Photo: Suzanne’s & John’s Mom.
Have you ever wondered how this tradition got started?

Here is what I was able to find out about the custom of putting a tree on the roof of a building under construction.

Mark Vanhoenacker posted one explanation at Slate in 2013. “The tree is an ancient construction tradition. There are many such rites associated with a new edifice including the laying of foundation stones, the signing of beams, and ribbon-cuttings. But what’s particularly charming about the construction tree is that it isn’t associated with the beginning or the end of construction. Rather, the tree is associated with the raising of a building’s highest beam or structural element.

[The] name of the rite: the topping-out ceremony. It’s a sign that a construction project has reached its literal apogee, its most auspicious point. …

“When a new building reaches its final height, it’s not surprising we’d mark the occasion with a ceremony. But why celebrate with a tree?

◆ **Dataset excerpts**
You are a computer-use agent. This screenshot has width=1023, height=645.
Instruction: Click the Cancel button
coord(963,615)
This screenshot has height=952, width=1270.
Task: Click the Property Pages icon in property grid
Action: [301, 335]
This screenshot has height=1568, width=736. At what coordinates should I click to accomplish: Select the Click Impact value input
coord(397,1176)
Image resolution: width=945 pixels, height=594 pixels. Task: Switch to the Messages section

---

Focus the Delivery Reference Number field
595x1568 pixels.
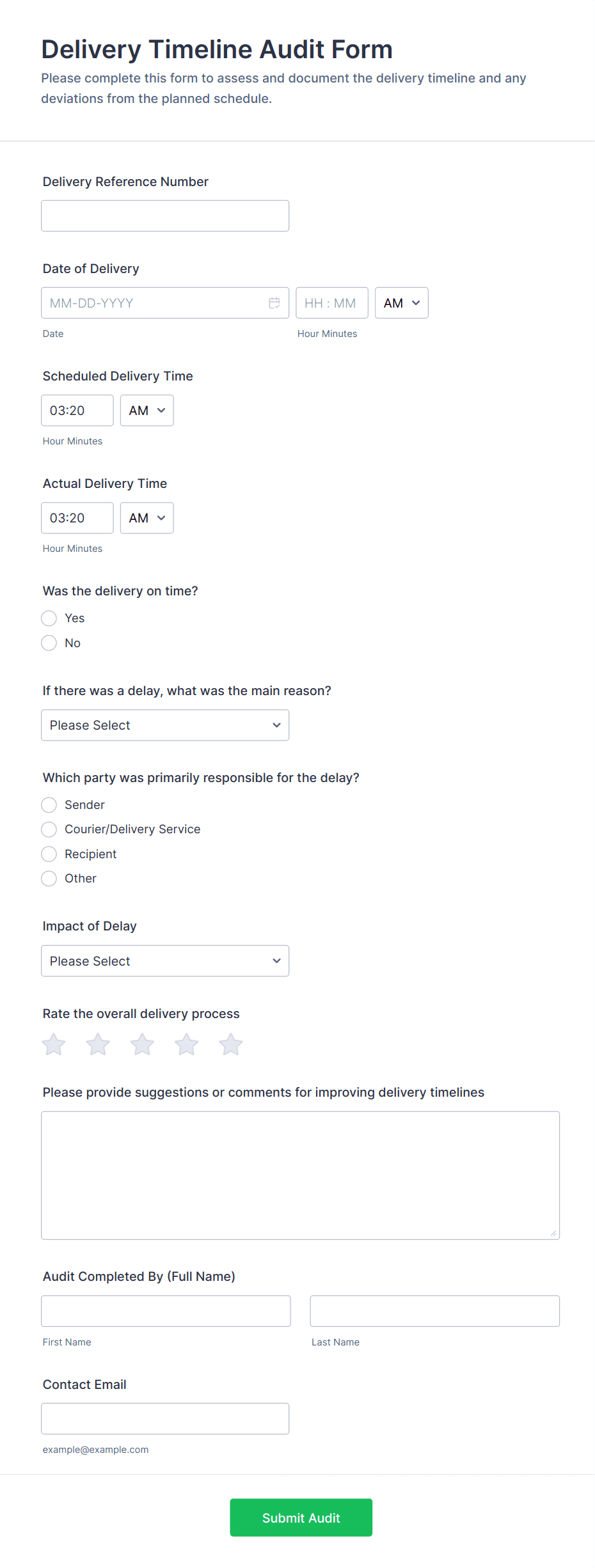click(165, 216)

◆ **To do**
Proceed with the passage about the rooftop tree at topping-out ceremonies, starting right after its last sentence.

◆ **In response**
“In fact, the first topping-out ceremonies didn’t use trees. In 8th-century Scandinavia sheathes of grain were the plant material of choice. But as topping-out ceremonies spread throughout northern Europe, trees were a natural evolution. …

“The ancient topping-out ceremony has survived mostly intact in this era of high-tech, high-altitude edifices. In the U.S., particularly on large projects, the final beam is often signed, and an American flag may accompany the tree skyward. The purpose of the ceremony — at least for shining skyscrapers — is usually couched in comfortably post-pagan terms: a celebration of a so-far safe construction site, an expression of hope for the secure completion of the structure, and a kind of secular blessing for the building and its future inhabitants.

“But superstition remains a part of the ceremony, especially on smaller projects. Elizabeth Morgan, an architect at Kuhn Riddle in Amherst, Mass., (and a childhood friend) told me that the general understanding among her colleagues is that the greenery may ‘symbolize the hope that the building will be everlasting.’ She also reports a vague sense among construction teams that ‘if you don’t do it, bad things will happen.’

“Her colleague Brad Hutchison noted that ceremonies often involve a pine bough, not a whole tree. He remembers a wintry Friday afternoon ceremony when a pine bough was mounted on the ridge beam of a recently framed roof. … ‘This is New England, so a lot of carpenters are/were sort of New Agey and took the tradition somewhat seriously,’ he said. ‘New-Agey superstition and carpentry/building go well together, I think.’ …

“What about outside of America? The tree tradition reputedly remains strong in much of northern Europe. … In Victoria, Australia, Kate Ulman, a farmer and blogger, recently attended a topping-out ceremony at her parents’ house. Their construction team had never been to a topping out but were familiar with the custom. This being Australia, in addition to a fir branch, they added—what else?—some eucalyptus. And there was cake.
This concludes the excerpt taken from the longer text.